Ha expresado así su confianza en que quienes son «corresponsables» de «proteger lo que es de todos», lo que se llama el «bien común del Estado» elegido y levantado por «todos» ofrezcan la respuesta que reclaman las circunstancias actuales.
El jefe del Ejecutivo ha advertido además de que no se puede «sosegar» el desafío independentista catalán a cambio de «reconocer la existencia de categorías desiguales entre ciudadanos», en alusión a admitir para Cataluña una categoría distinta que la de otras comunidades.
La historia, ha advertido Rajoy, no juzgará sólo las «desmesuras o abusos» ni las «ilegalidades» de los independentistas, porque juzgará también la respuesta que se va a dar.

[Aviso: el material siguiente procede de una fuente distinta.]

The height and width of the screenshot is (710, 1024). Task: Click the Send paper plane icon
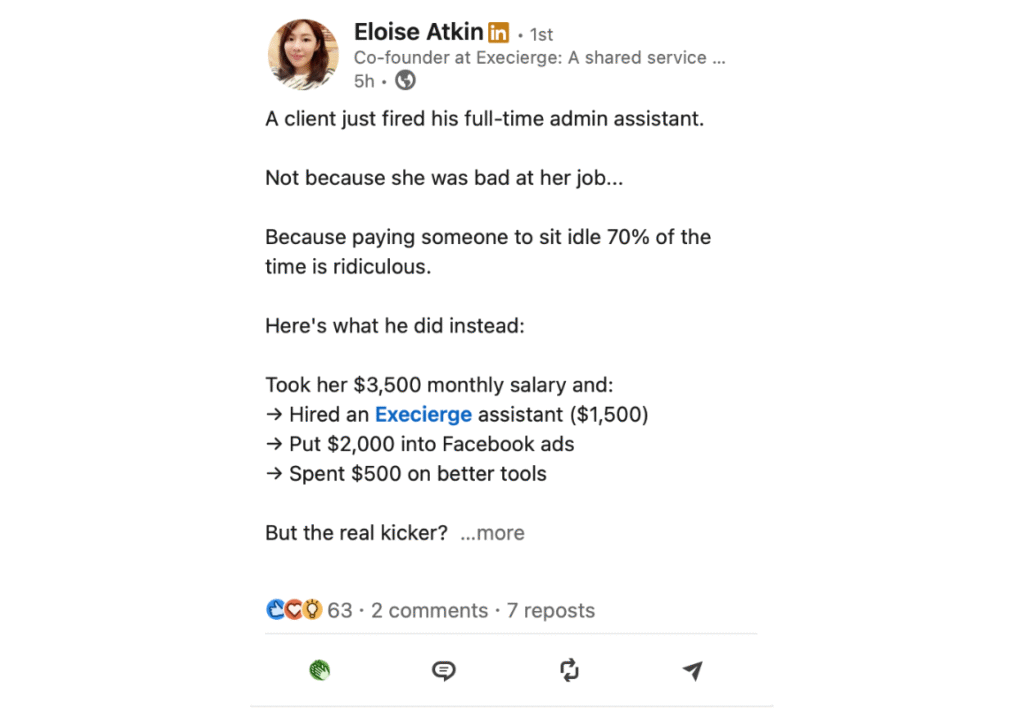(x=692, y=670)
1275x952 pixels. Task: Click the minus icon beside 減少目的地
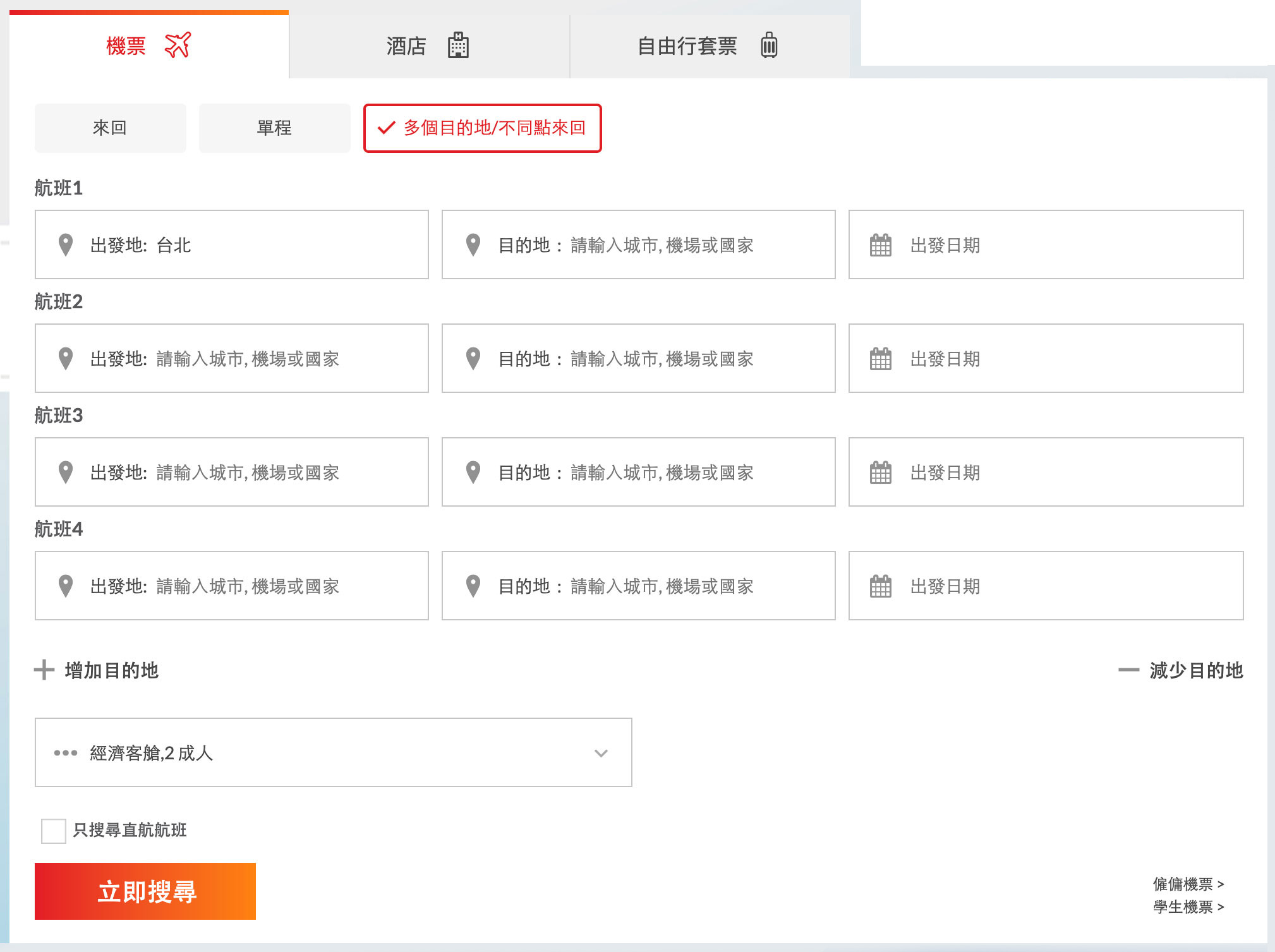click(x=1128, y=670)
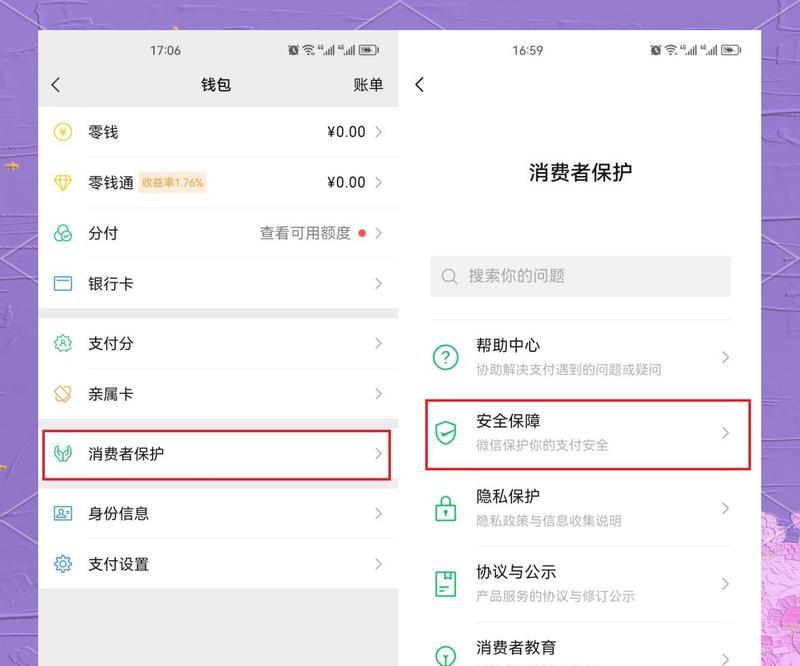Open 账单 in the wallet header
This screenshot has width=800, height=666.
pos(368,85)
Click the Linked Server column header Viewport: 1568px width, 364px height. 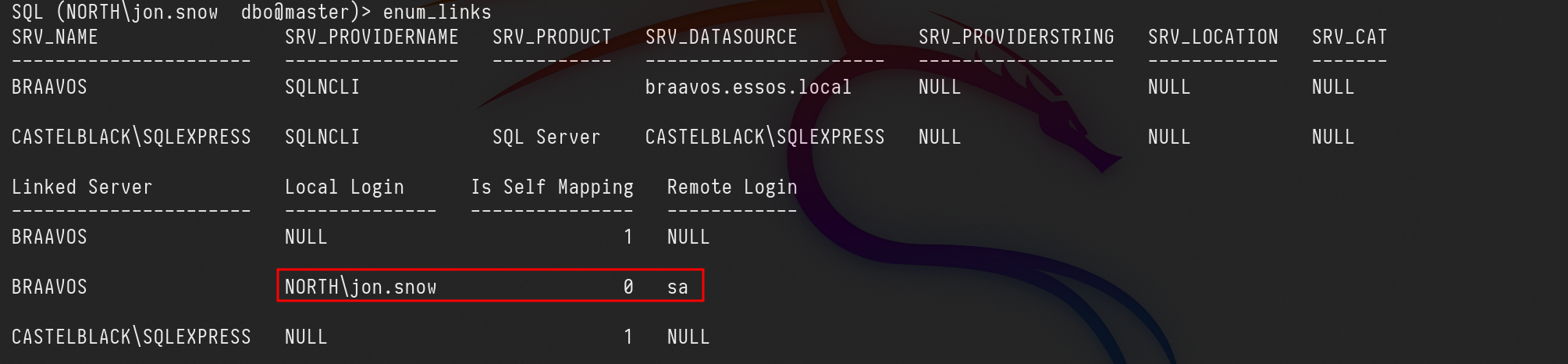(82, 187)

Por eso, ha pedido a todos los presentes que «lejos de los egoísmos partidistas», de los «cálculos electorales», las «inclinaciones ideológicas» o las «pequeñas mezquindades» sepan ofrecer una respuesta «a la altura» de lo que esperan de todos ellos los españoles.
Rajoy ha comenzado así su intervención en el pleno del Senado que debate y vota las medidas del Gobierno para Cataluña al amparo del artículo 155 de la Constitución.
El presidente del Gobierno ha asegurado que el presidente catalán, Carles Puigdemont, es el único responsable de que se haya activado el mecanismo del artículo 155 de la Constitución. «Él y sólo él», ha subrayado. Rajoy ha recordado que el Gobierno dio dos oportunidades a Puigdemont para que precisará si había declarado o no la independencia en el pleno del pasado día 10.
Pero Puigdemont «no quiso» responder y fue él quien eligió que el mecanismo para activar el 155 siguiera adelante, «él y solo él» ha incidido Rajoy, en cuya opinión ningún Gobierno democrático hubiera podido permanecer «impertérrito como si no hubiera pasado nada».
Ha reprochado al presidente de la Generalitat, Carles Puigdemont, no haber acudido al Senado a defender su posición, aunque estuviera «en inmensa minoría» y haber querido siempre sólo dialogar sobre la independencia de Cataluña.
Rajoy ha asegurado que la única negociación a la que se le ha invitado como presiente del Gobierno es «sobre los términos y los plazos de la independencia de Cataluña» y eso es algo sobre lo que él no puede hablar.
Además ha afeado a Puigdemont que no haya querido acudir a ninguno de los foros en los que podía haber dialogado con el Gobierno, como la Conferencia de Presidentes, el debate sobre la financiación autonómica, o la asistencia al Congreso y al Senado.
La reacción oficial del Gobierno catalán ante estas medidas fue explicada ayer por el presidente Carles Puigdemont, que terminó descartando la opción de convocar elecciones autonómicas y de declarar unilateralmente la independencia de la región. Puigdemont declaró que su labor en esta crisis era «agotar todas las opciones de diálogo».